Kitap Tanıtımı |
Türk-İran ilişkilerinin sadece "güvenlik" başlığı altında incelenemeyecek derinlik ve hacimde olduğunu düşündürecek çok sayıda neden var. Özellikle 19. yüzyılın ikinci yarısından itibaren farklılaşan ve derinleşen ilişkilerdeki iniş çıkışlar her iki ülkenin de kesintisiz sıcak gündemi olageldi. Biri laik öteki İslami mecradan akmış olsa da her ikisinin yolu da cumhuriyete çıkmış genç ve modern iki farklı ideoloji devleti bu nedenle mutlaka birlikte ele alınmalıdır.

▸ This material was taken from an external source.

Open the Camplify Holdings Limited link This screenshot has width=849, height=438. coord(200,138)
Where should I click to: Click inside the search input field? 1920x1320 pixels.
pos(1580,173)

Firuze Köprüde Üçüncü Cumhuriyet´te düşünsel eksenden politik kutuplaşmaya kadar İran´daki fikri tartışma ve siyasi çekişme skalasının tüm süreçlerine Türkiye´deki yansımalarıyla birlikte değinilmeye çalışılıyor. İran´da 1979 Şubat´ında gerçekleşmiş İslam devriminin karizmatik önderliğiyle varlık bulan Birinci Cumhuriyet´ten başlayarak Cumhurbaşkanı Hatemi´nin Üçüncü Cumhuriyet dönemine kadar geçen sürede kaleme alınmış değerlendirmeler kitabın muhtevasını oluşturuyor. Buna ilave olarak, Türk-İran ilişkilerinin yakın geçmişine ve İslam Devrimi´ne giden yolda önemli dönemeçlerden sayılabilecek konu başlıklarına da değiniliyor.